春节停车难？用Python找空车位

作者 | Adam Geitgey

译者 | 风车云马整理 | Jane

本文转自 | AI科技大本营（ID:rgznai100）

后台回复“初一” 领取学习礼包

作者通过相机结合深度学习算法，基于 Python 语言建立一个高精度的停车位的通知系统，每当有新停车位时就会发短信提醒我。听起来好像很复杂，真的方便实用吗？但实际上所使用的工具都是现成的，只要将这些工具进行有机的组合，就可以快速、简便的实现。

下面我们就开始学习整个工程流程：

分解问题

解决一个复杂的问题，首先第一步是要把问题分解成几个简单子任务。然后，针对每个子任务，运用机器学习中不同的方法来分别解决每个问题。最后把这些子任务贯穿起来，形成整套解决方案。

下面是检测开放停车位的流程图:

输入：普通摄像头采集的视频流

有了输入数据后，接下来我们需要知道图像的哪一部分是停车位，而且停车位是没有人使用的。

第一步：检测视频帧中所有可能的停车位。

第二步：检测每一帧视频中的所有车辆。可以跟踪每辆车从一帧到另一帧的运动。

第三步：确定目前有哪些停车位被占用，哪些没有被占用。这需要结合第一步和第二步的结果。

最后一步：当停车位变成可用时，系统发出通知。

其实可以使用多种不同的方法来完成这些步骤。不同的方法将具有不同的优势和缺点。接下来具体来看：

一、探测停车位

相机视图如下图所示：

需要扫描图像，并得到有效停车区域，如下面黄色标识出来的位置：

一个懒办法是程序写死每个停车场的位置，而不是自动检测停车场。但是如果移动摄像机，探测不同街道上的停车位，就必须再次手动定位停车位置。这样看来这个方法一点都不好，还是要采用自动检测停车位的方法。

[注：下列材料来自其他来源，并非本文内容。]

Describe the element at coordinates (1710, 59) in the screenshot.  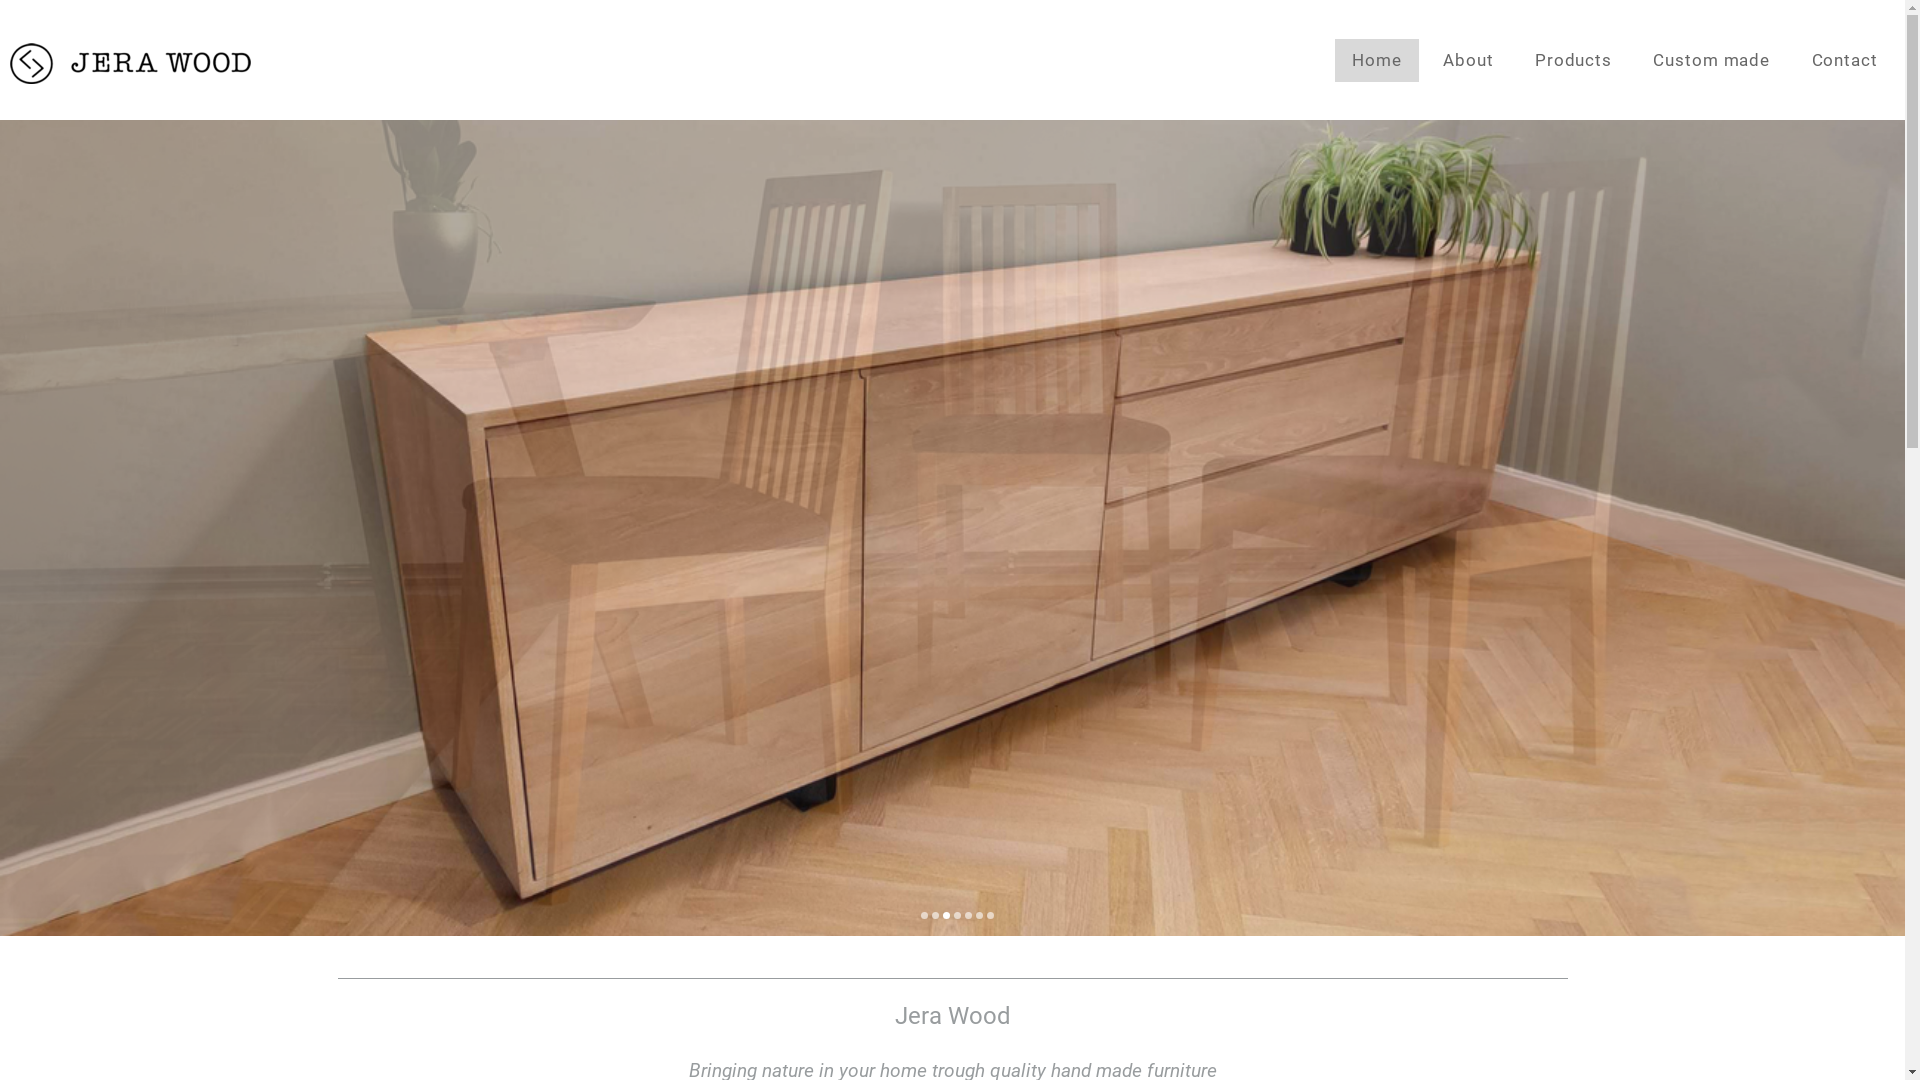
I see `'Custom made'` at that location.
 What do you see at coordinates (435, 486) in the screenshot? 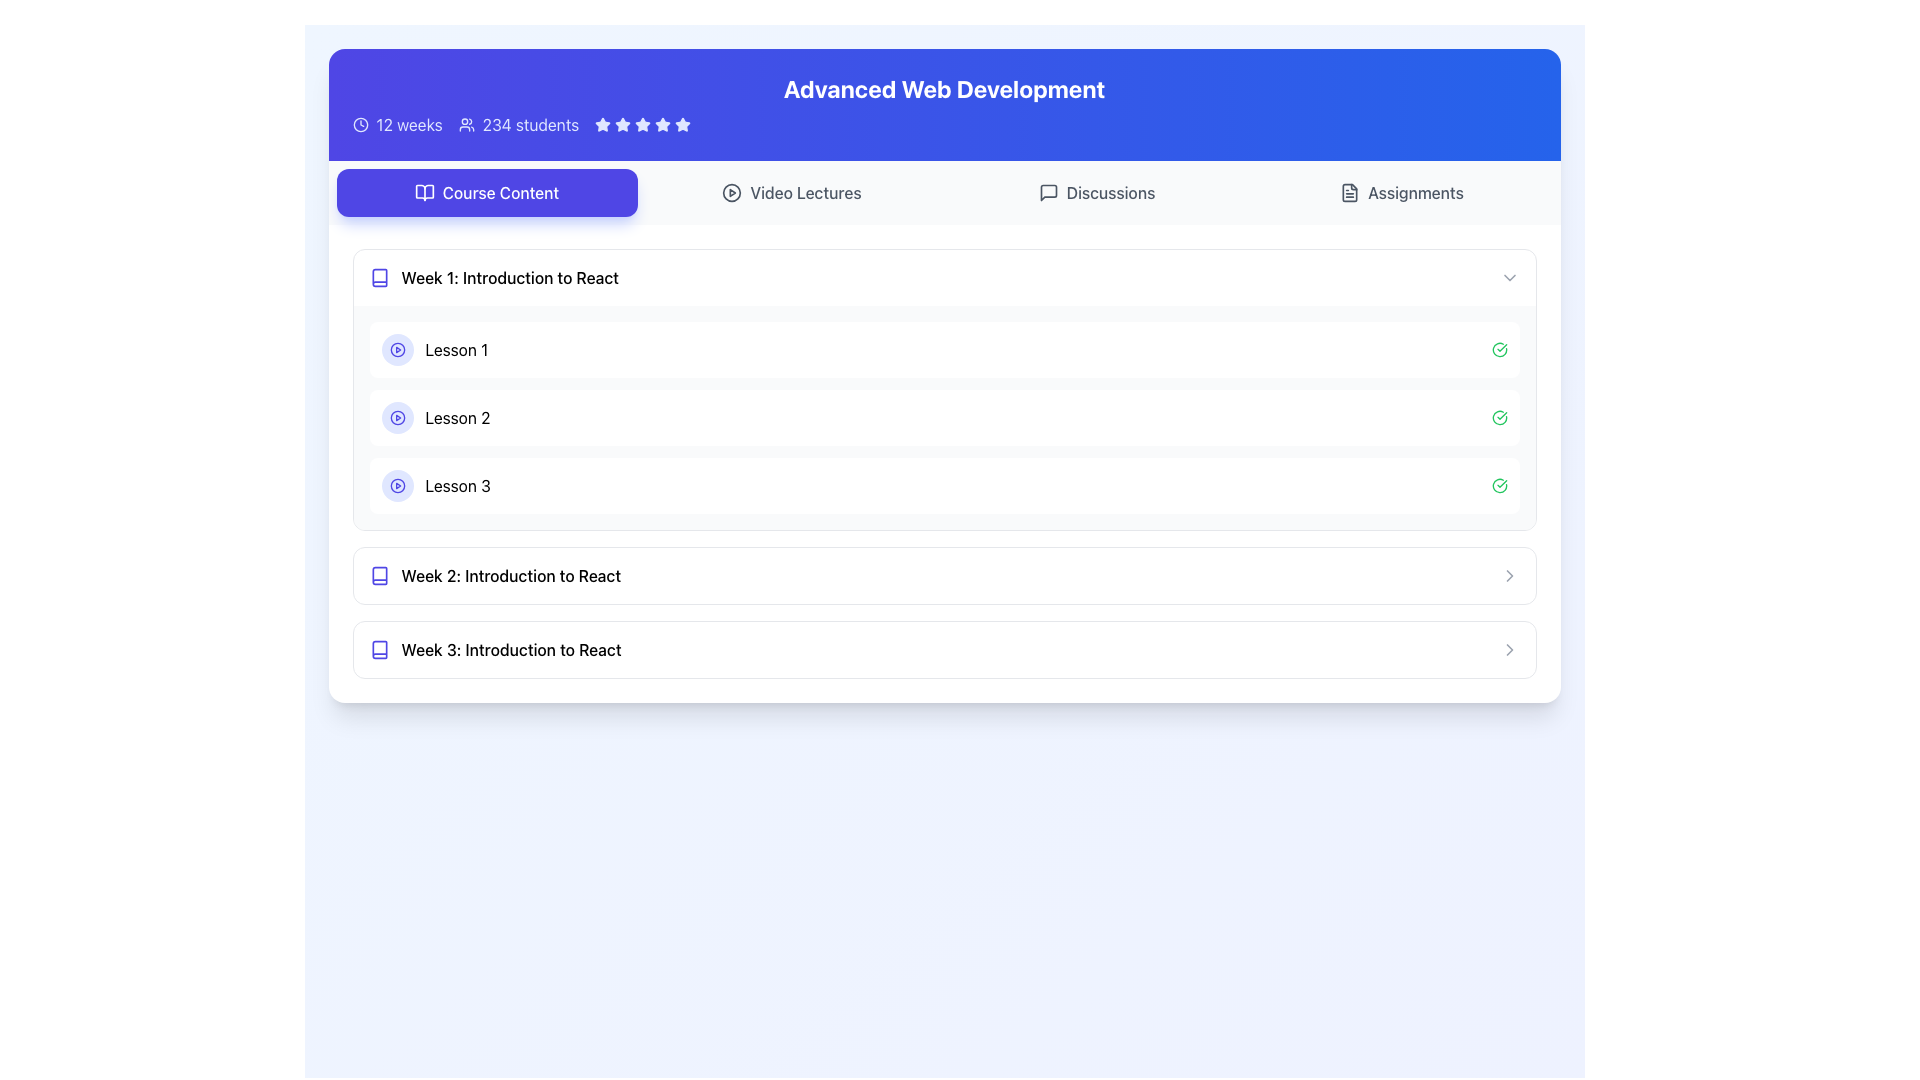
I see `the play icon next to the 'Lesson 3' text label to play the associated media in the list item under 'Week 1: Introduction to React'` at bounding box center [435, 486].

其中一个想法是识别停车计时器并假设每个计时器旁边都有一个停车位:

但是这种方法也有一些问题。首先，并不是每个停车位有一个停车计时器，而且我们最想先找到免费停车位。第二，知道停车计时器的位置还不能告诉我们确切的停车位置点。

另一个想法是搭建一个目标检测模型，找到在马路上画的停车位记号，就像下图标识出来的：

这种方法也有两个难点。首先，从远处看，停车位线的标志很小，很难看到，增加了识别难度；其次，道路上还有各种交通标记线，比如车道线、人行道斑马线，这也给识别增加了难度。

或许还可以换个思维方式，回避一些技术挑战。重新思考停车位到底是什么呢?无非是一个车需要停放一定时间的位置。所以我们可能根本不需要检测停车位，只要检测出长时间不动的车，并假设它们的位置就是停车位。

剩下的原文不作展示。